_MATERIAL FOR THIS EXERCISE_

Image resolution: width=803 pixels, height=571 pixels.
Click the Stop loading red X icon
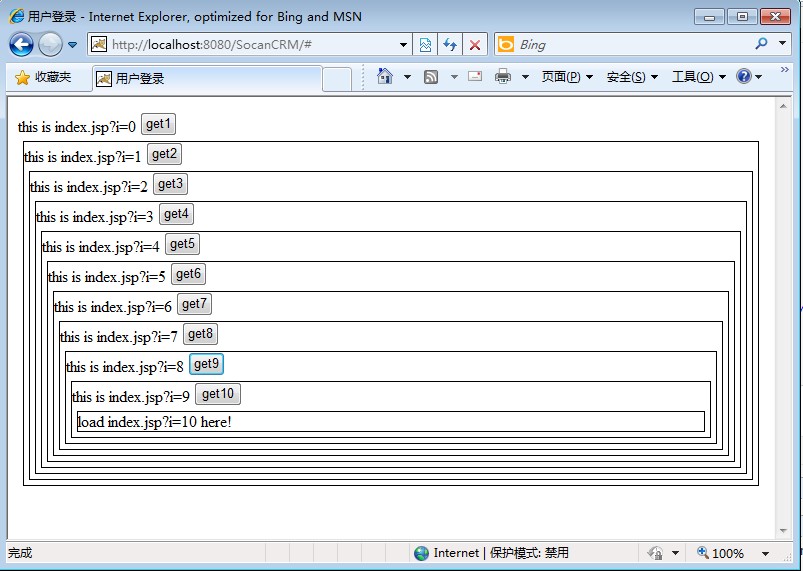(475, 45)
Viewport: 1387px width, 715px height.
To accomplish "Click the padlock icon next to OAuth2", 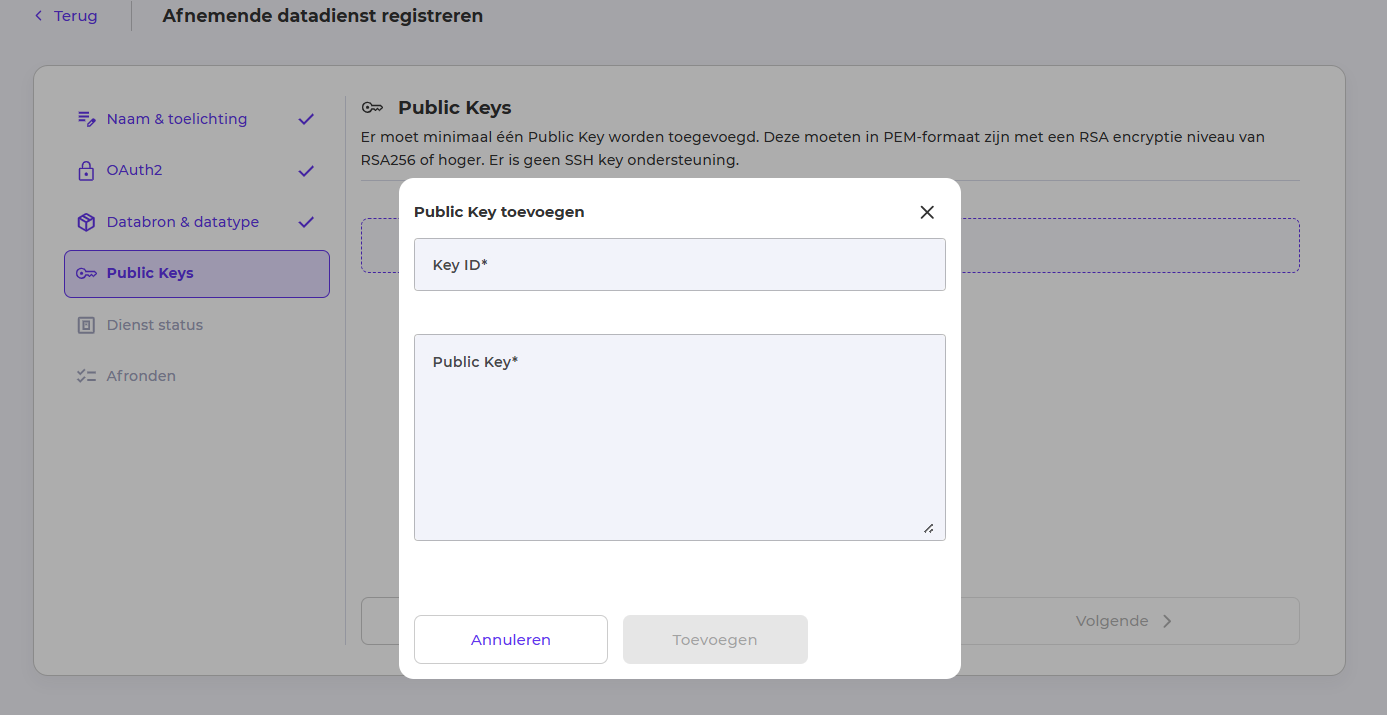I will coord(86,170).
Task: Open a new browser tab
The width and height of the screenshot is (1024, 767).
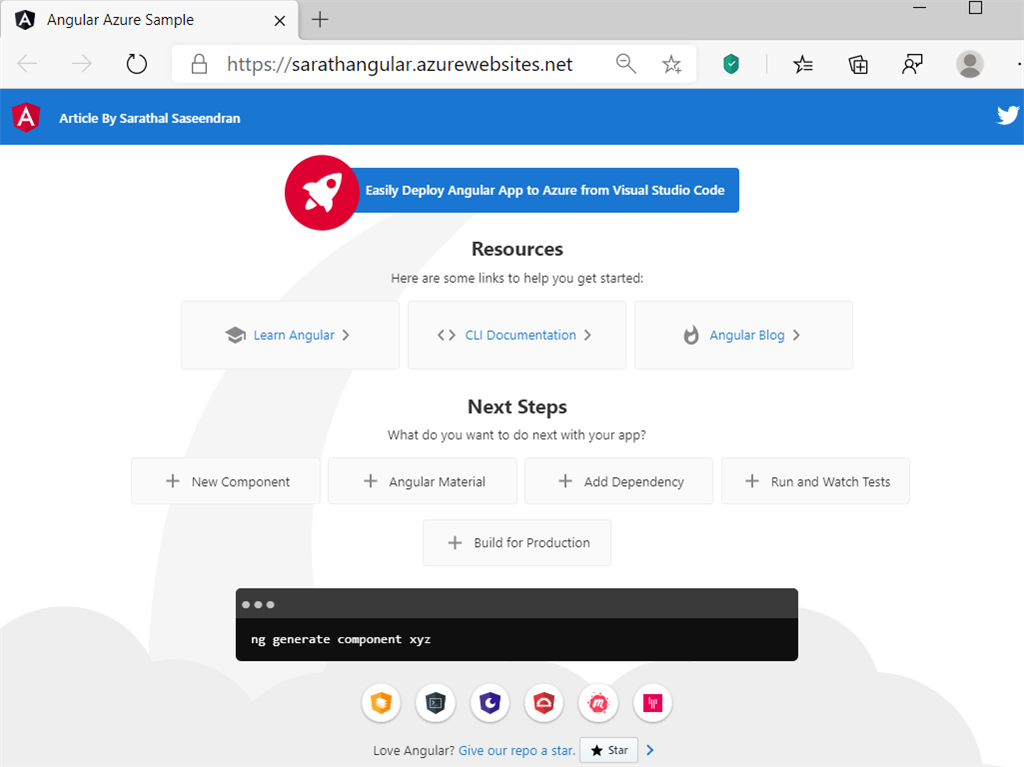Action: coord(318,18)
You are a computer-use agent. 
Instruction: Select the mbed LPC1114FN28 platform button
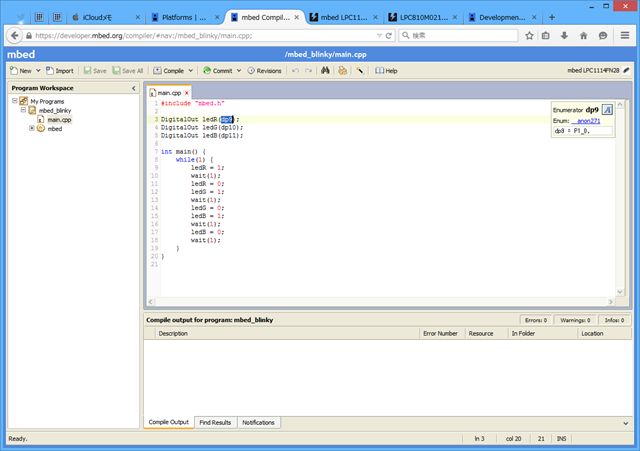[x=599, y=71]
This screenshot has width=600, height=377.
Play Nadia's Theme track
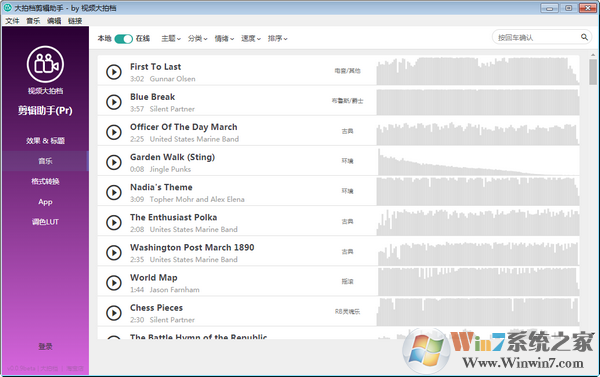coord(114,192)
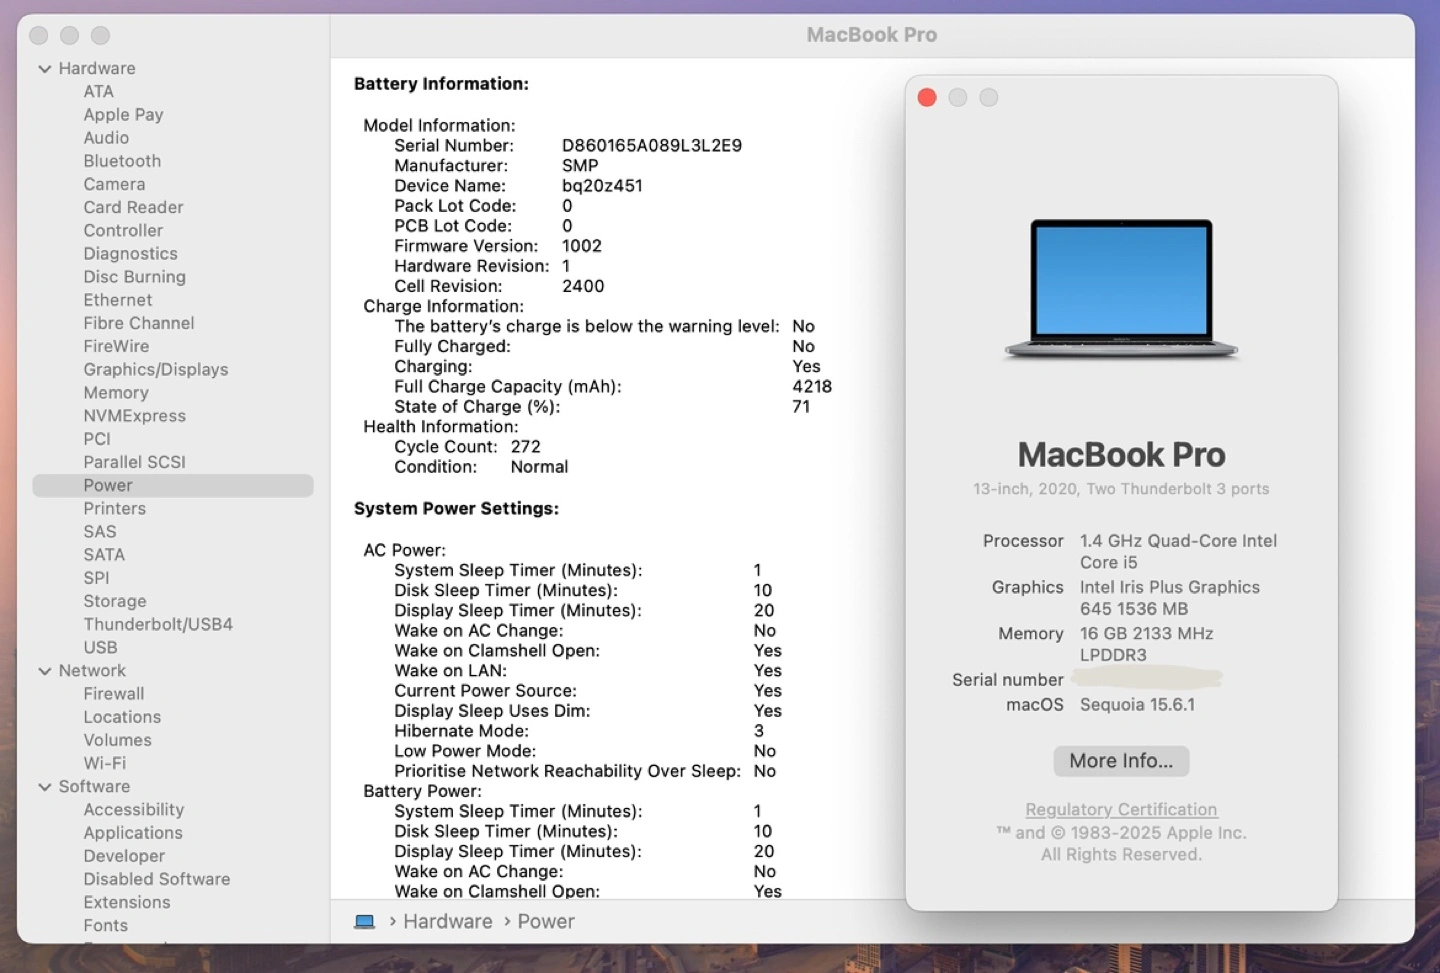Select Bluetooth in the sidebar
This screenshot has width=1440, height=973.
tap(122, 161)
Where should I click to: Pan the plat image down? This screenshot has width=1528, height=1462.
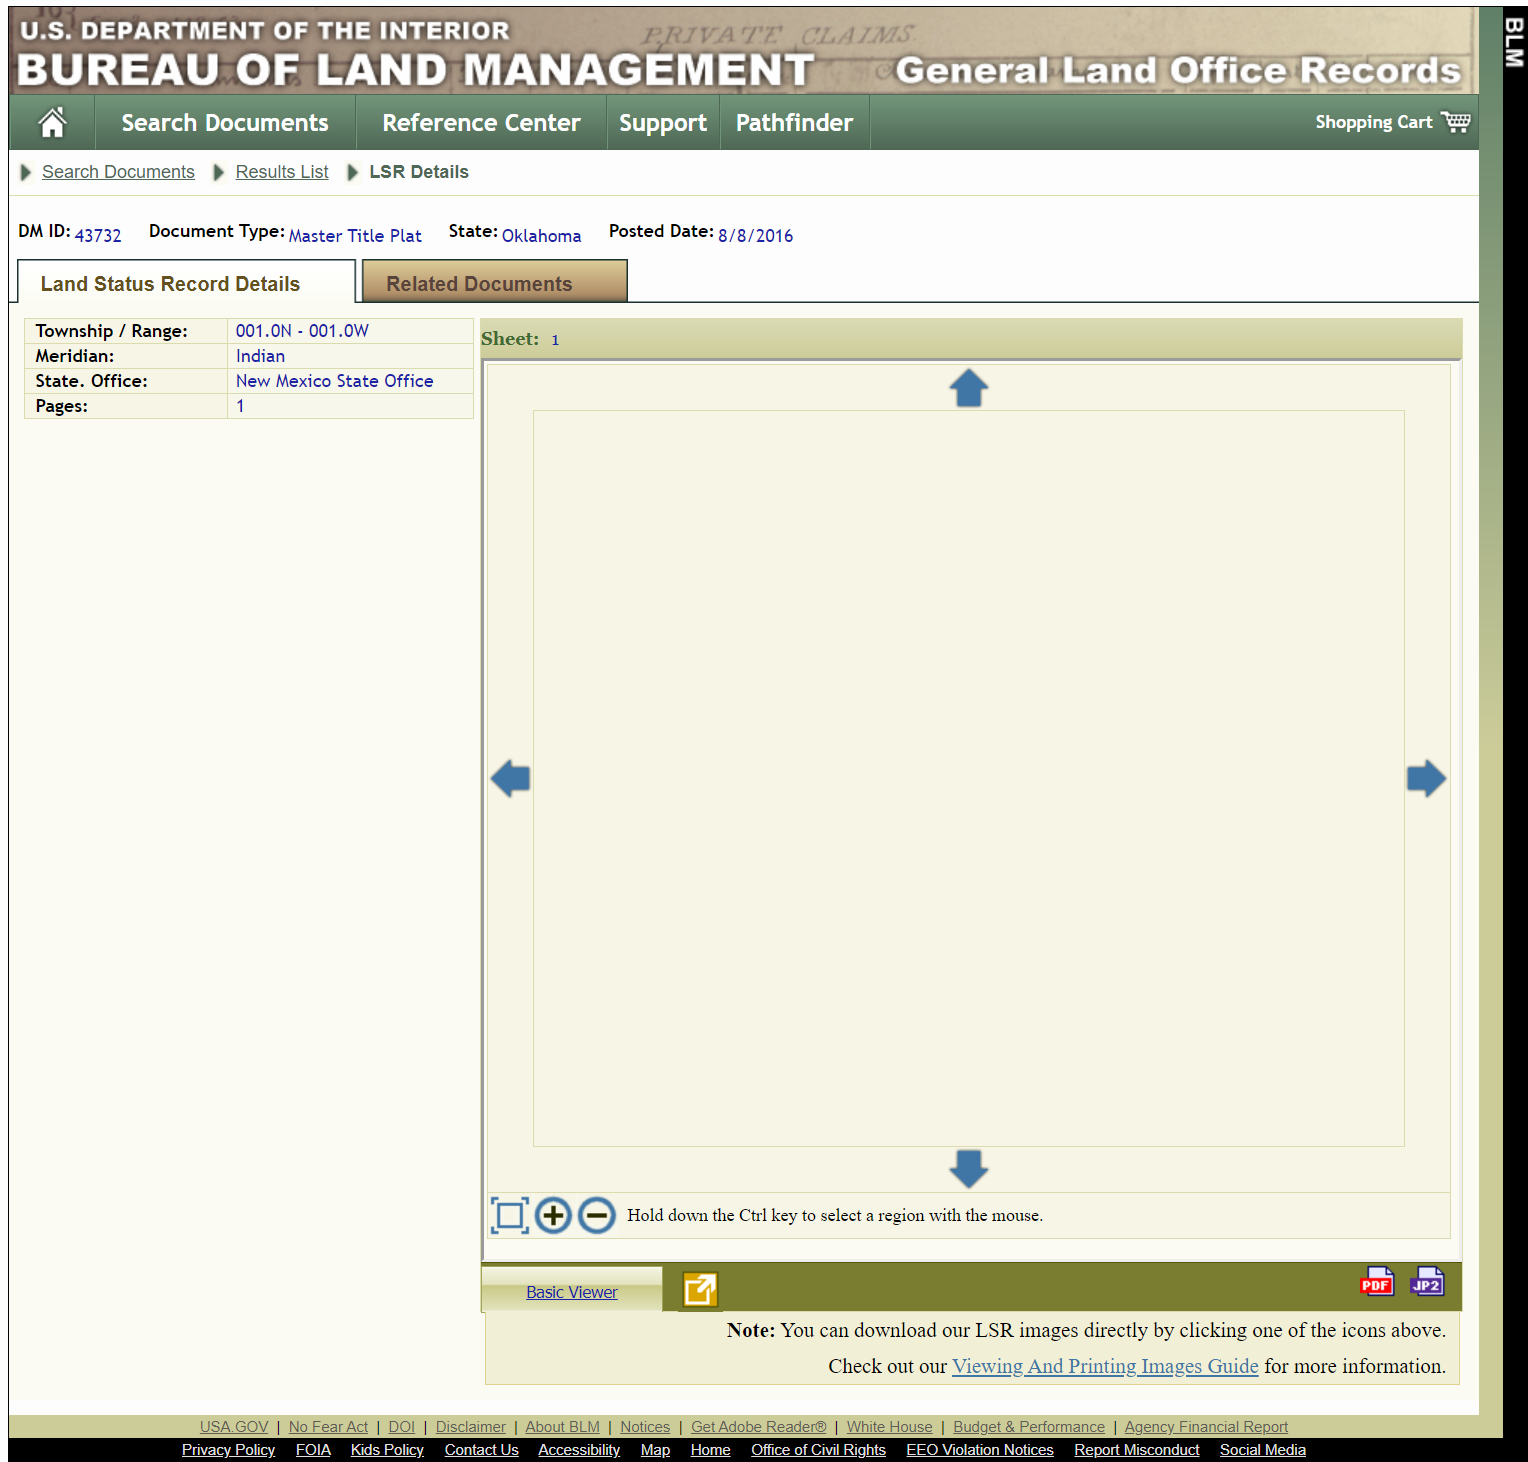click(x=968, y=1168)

_YOUR TASK_
Line by line and exactly, reproduce the span from the line with "Instruction: Select the" through the end of the data above, both ends included, with pictures left out.

_RESULT OF THE TASK_
Instruction: Select the mbed LPC1114FN28 platform button
[x=599, y=71]
This screenshot has width=600, height=377.
Play Nadia's Theme track
coord(114,192)
Select Bluetooth in the sidebar
This screenshot has width=1440, height=973.
tap(122, 161)
Where should I click to: Pan the plat image down? This screenshot has width=1528, height=1462.
click(x=968, y=1168)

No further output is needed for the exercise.